* Document passage *
────────────────────────────────────────

Love Stories

 Posted by Rev. Lee Hull Moses on February 10, 2010
Feb 102010
 

I stopped at the store this morning to buy some Valentine’s cards for my daughter to give to her classmates at school on Friday. I found myself in an aisle full of candy hearts, fluffy pink teddy bears, and boxes full of chocolate, all claiming to celebrate this age-old and vaguely-defined notion of “LOVE.” I settled on some “Thomas the Tank Engine” cards, which were the most benign of the over-commercialized selection – where were the generic ones with red and white hearts?

It’s an odd holiday, isn’t it? It’s a day that somehow simultaneously encourages two-year-olds to give cards to all their classmates, makes single people feel lonely, and pressures couples into spending lavishly on jewelry or fancy dinners. I wonder what St. Valentine would have thought about it all.

I also wonder if St. Paul was thinking of candy hearts when he wrote these famous lines:

Love is patient; love is kind; love is not envious or boastful or arrogant or rude. It does not insist on its own way; it is not irritable or resentful; it does not rejoice in wrongdoing, but rejoices in the truth. It bears all things, believes all things, hopes all things, endures all things.  Love never ends. (1 Corinthians 13:4-8)

We’re so accustomed to hearing these words at weddings that I think we’ve lost track of what Paul might have had in mind. What if we read these words, not in the context of romantic love, but as a guide for how we are to live as followers of Christ? After all, didn’t Jesus say the greatest commandment is to love God and love neighbor? I suspect that kind of love requires a different approach than sending roses in February.

Something to think about as you are spreading pink icing on those heart-shaped cookies. See you Sunday.

────────────────────────────────────────

* Material provided *
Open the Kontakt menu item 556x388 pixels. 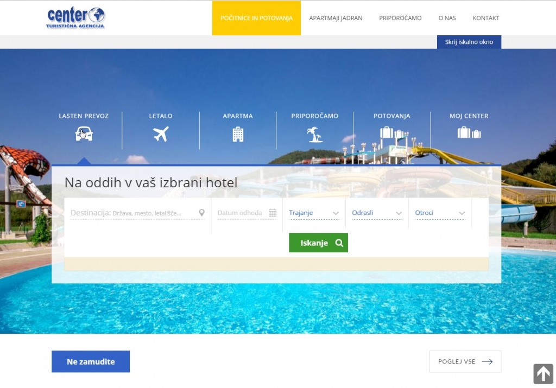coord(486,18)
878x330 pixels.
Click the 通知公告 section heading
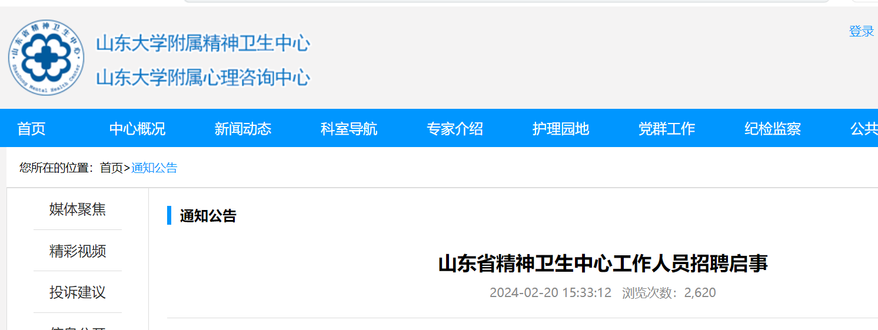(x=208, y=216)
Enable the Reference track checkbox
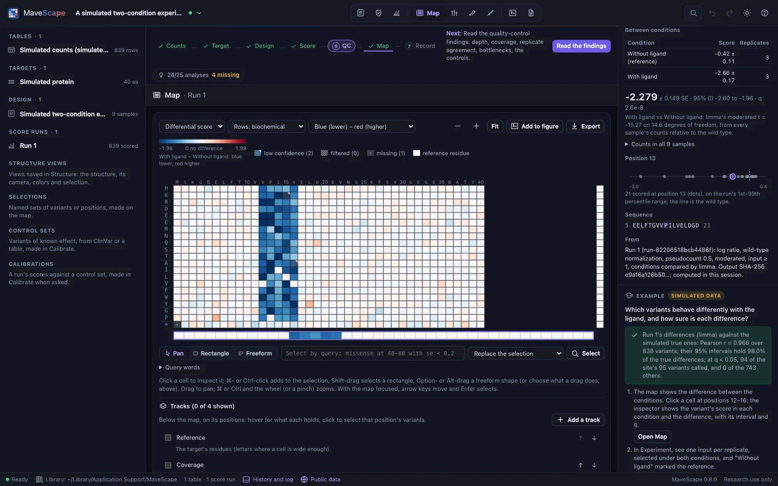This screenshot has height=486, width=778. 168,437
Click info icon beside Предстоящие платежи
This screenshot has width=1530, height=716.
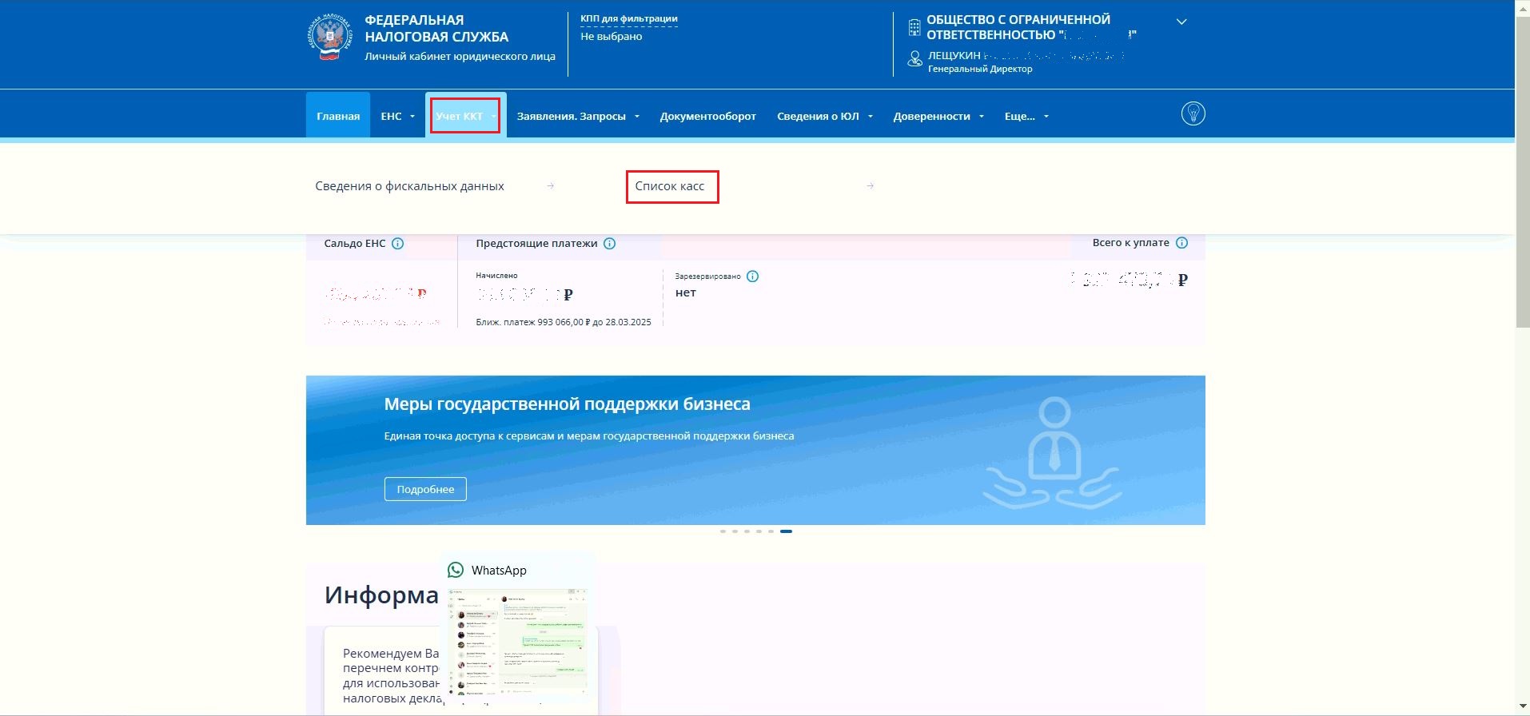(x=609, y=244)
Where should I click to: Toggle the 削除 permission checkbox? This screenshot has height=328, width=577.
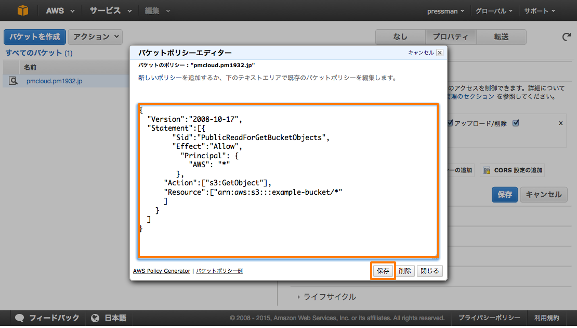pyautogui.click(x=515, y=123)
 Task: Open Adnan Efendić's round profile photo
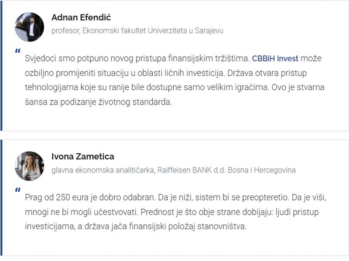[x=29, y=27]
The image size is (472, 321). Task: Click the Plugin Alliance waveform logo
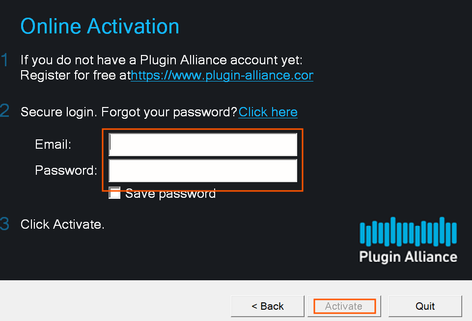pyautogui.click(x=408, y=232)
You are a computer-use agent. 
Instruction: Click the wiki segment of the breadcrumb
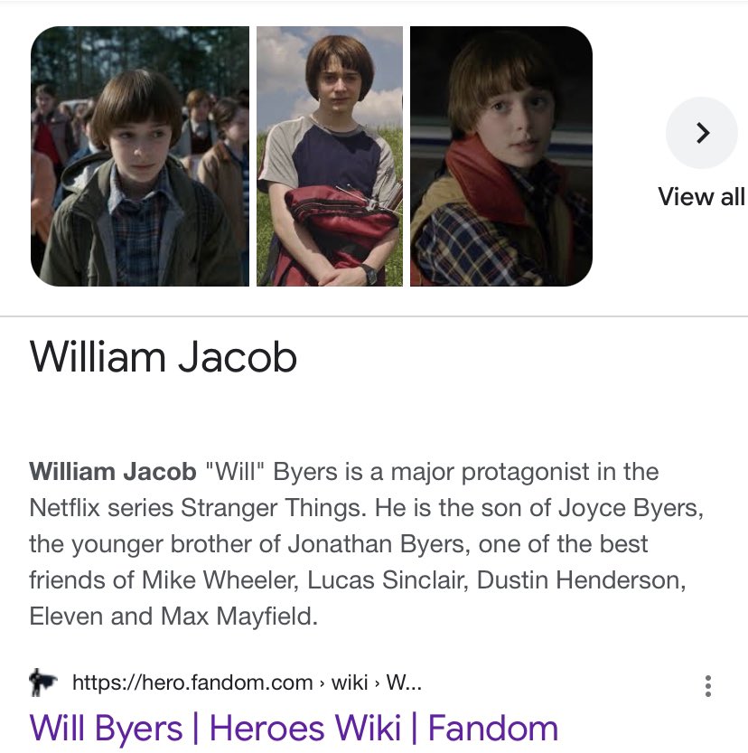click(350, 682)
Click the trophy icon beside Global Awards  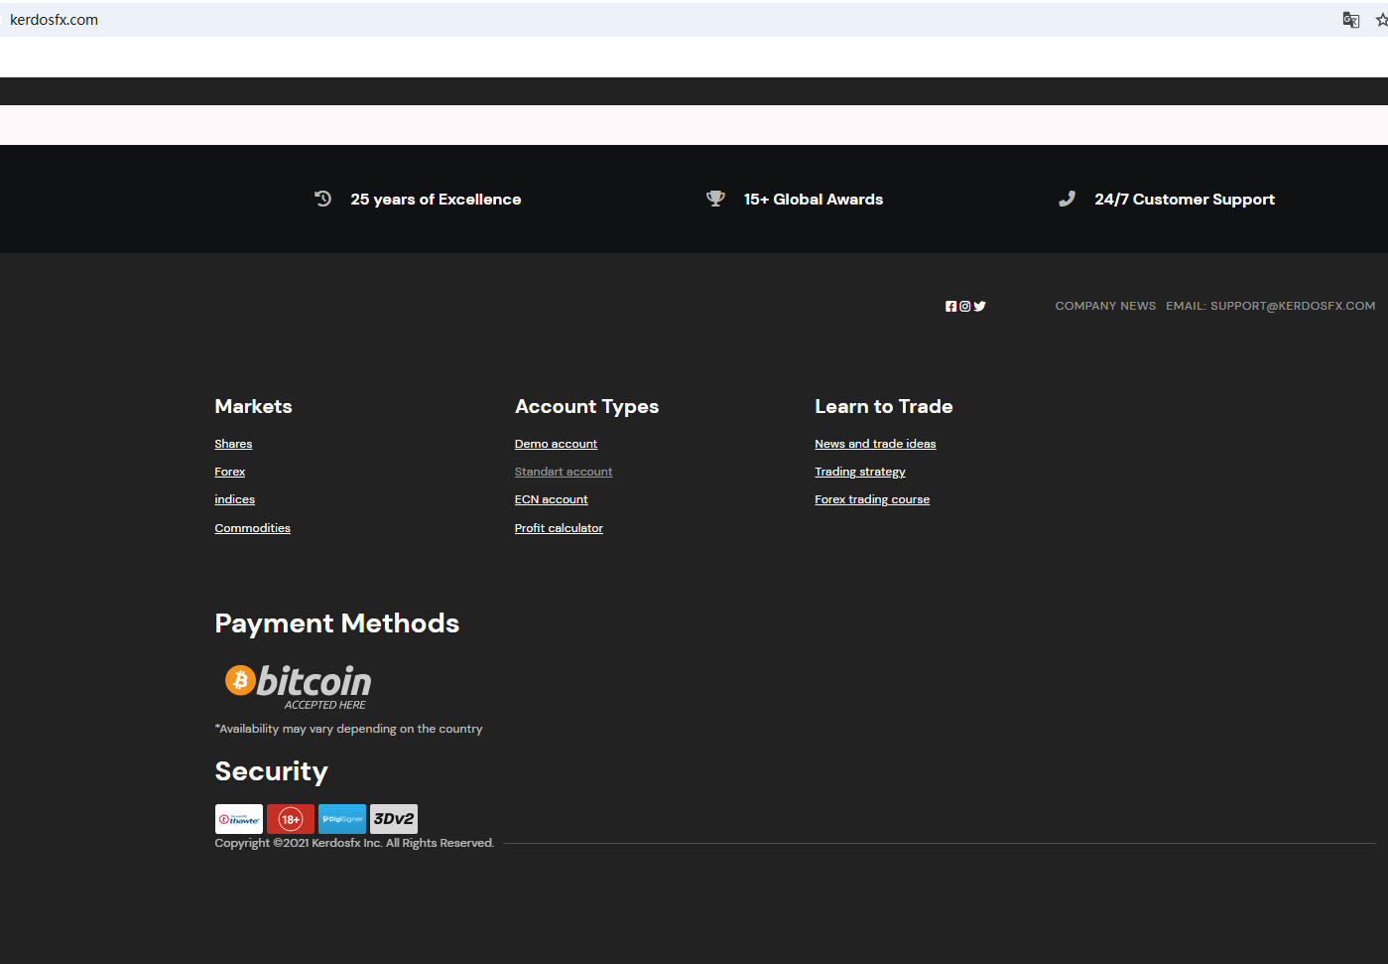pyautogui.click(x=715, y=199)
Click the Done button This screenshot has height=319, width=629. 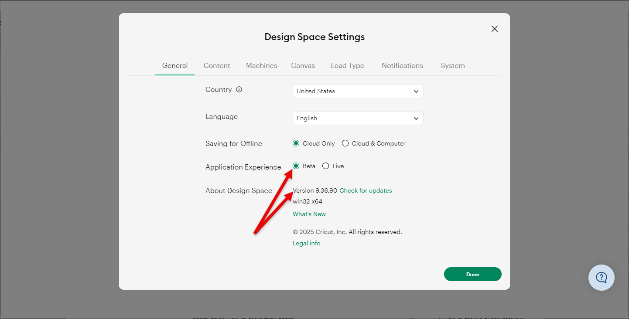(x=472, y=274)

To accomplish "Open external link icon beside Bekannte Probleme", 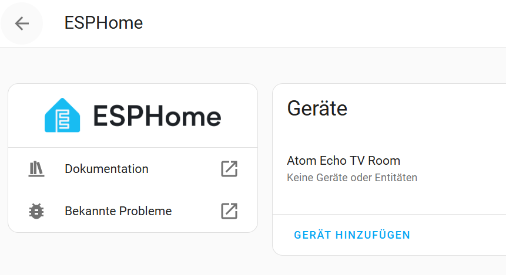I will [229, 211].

────────────────────────────────────────

* Work instruction A *
Duplicate the portion of the Love Stories post that opens with the words containing "Posted by Rev." and closes with "and white hearts?".
* Work instruction B *
Answer these questions from the Love Stories post:
(i) On which day is the daughter to give cards to her classmates at school?
(ii) Which cards did the author settle on at the store?
(iii) What citation is given for the quoted lines that begin "Love is patient"?

* Expected answer A *
Posted by Rev. Lee Hull Moses on February 10, 2010
Feb 102010
 

I stopped at the store this morning to buy some Valentine’s cards for my daughter to give to her classmates at school on Friday. I found myself in an aisle full of candy hearts, fluffy pink teddy bears, and boxes full of chocolate, all claiming to celebrate this age-old and vaguely-defined notion of “LOVE.” I settled on some “Thomas the Tank Engine” cards, which were the most benign of the over-commercialized selection – where were the generic ones with red and white hearts?

* Expected answer B *
(i) Friday
(ii) "Thomas the Tank Engine" cards
(iii) 1 Corinthians 13:4-8